It was the moment that saw him crowned ‘King of the North’. On the steps of the Bridgewater Hall, smartphone shoved under his nose, Andy Burnhan got the kiss-off from Boris Johnson live on air, then stepped up and found the words to express how unfair it was.
It was like he got dumped by text on The Only Way Is Manchester the week of the Take A Break readers poll.
So did he really score a victory for the region in its tangle with the South?
When you unpick the politics and the consequences and the sums involved on that occasion…the £90m asked for and the £65m walked away from and the £22m left with and the £60m supposedly clawed back…did that spat over covid compensation signify much more than a media money shot?
For a generation, council leaders have played hacky sack with Westminster on the basis that it’s the only sand-filled sporting diversion in town.
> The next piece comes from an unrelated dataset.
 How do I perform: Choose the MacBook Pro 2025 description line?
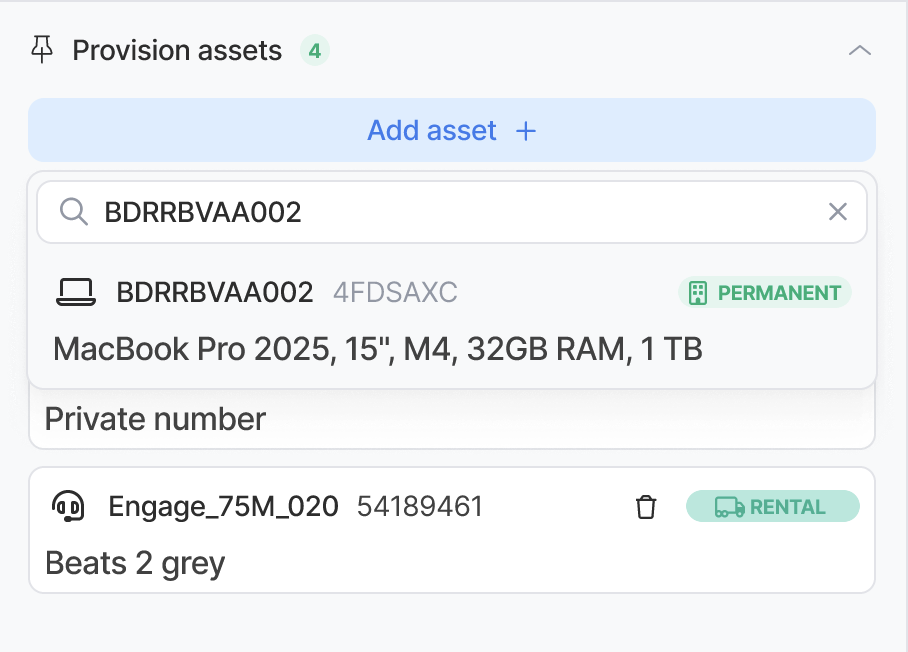click(x=377, y=349)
Bidding for grant money, playing the regeneration game, commissioning the Northern Powerhouse ‘jam tomorrow’ jar…Sir Howard Bernstein, Sir Richard Leese and their ilk have told us to make common cause with our Southern masters in the bid to loose ourselves from the gurning gravel-rub of having their foot on our necks.
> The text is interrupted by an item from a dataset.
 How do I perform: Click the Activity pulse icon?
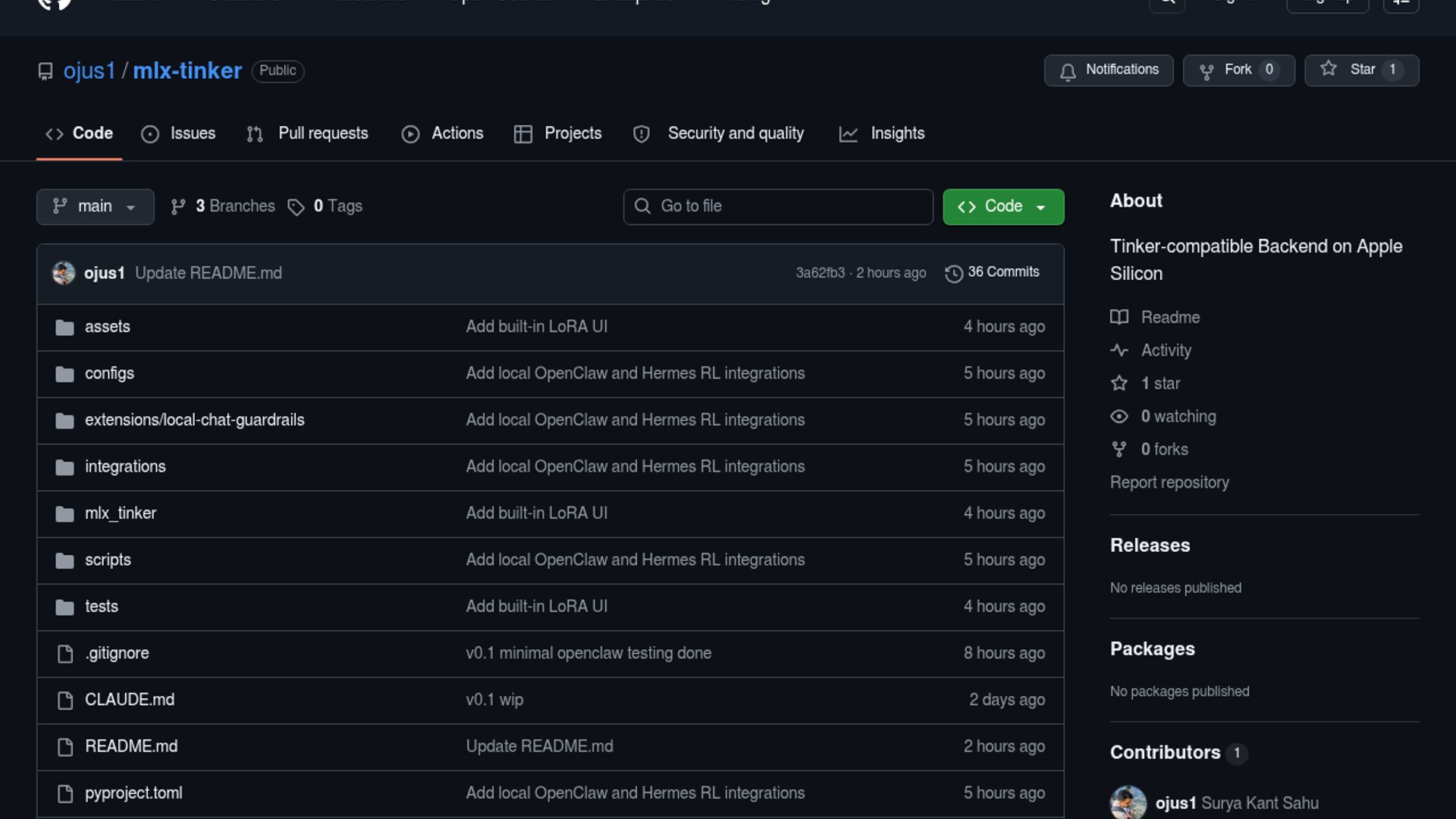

It was certainly a novelty, then, when our handsome new city-region Mayor fired back a couple of black puddings over the parapet, regarding last year’s Tier 3 debacle.
The notion that this return-fire should have impelled the Mayor towards leadership of the Labour Party should give us pause, however.
What exactly has he done to suggest he could rethink the nation like a Thatcher, an Attlee or a Blair?
Mayorships are often dismissed as toothless posts – the perfect ‘safe space’ for soul-seeking politicians to find themselves. As a foundry for future nation-builders, though, their credentials are questionable. Boris Johnson looked a great sport snagged up on a zip wire but was it really the sign in the sky of a leader in waiting?
This weekend saw Burnham bag £1bn for Greater Manchester’s Bee Network transport system, as part of Rishi Sunak’s primer for transport in the regions.
This may allow horse and cart to be brought back under council control in Saddleworth.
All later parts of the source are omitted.